Records for processing>

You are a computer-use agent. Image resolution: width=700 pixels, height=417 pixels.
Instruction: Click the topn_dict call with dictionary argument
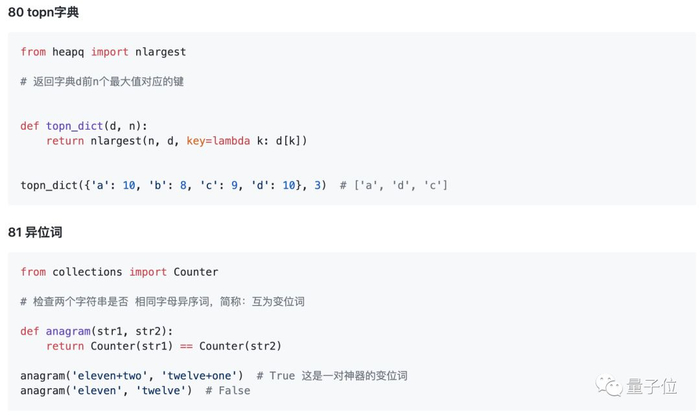[x=173, y=186]
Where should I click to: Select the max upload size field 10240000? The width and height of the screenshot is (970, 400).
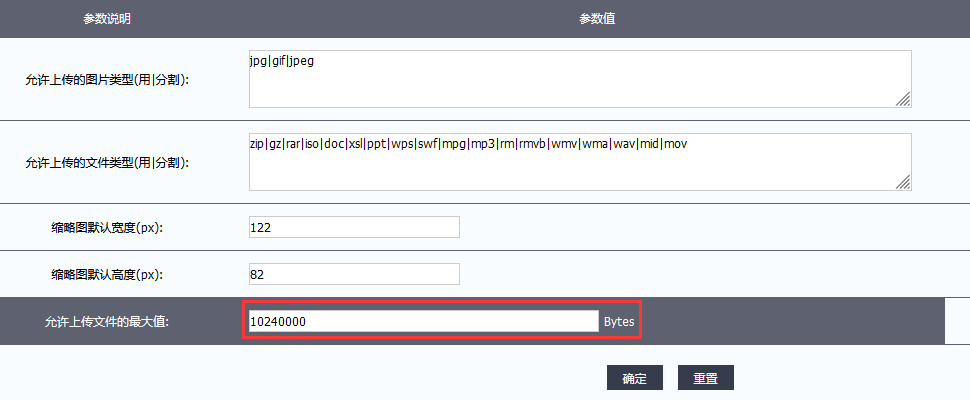pos(422,321)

Work order> The records above need to be given again exactly. Omit the pictures.

Exercise solution>
You are a computer-use agent. Image resolution: width=700 pixels, height=417 pixels.
Instruction: Click the topn_dict call with dictionary argument
[x=173, y=186]
Where should I click to: Select the max upload size field 10240000? The width and height of the screenshot is (970, 400).
pos(422,321)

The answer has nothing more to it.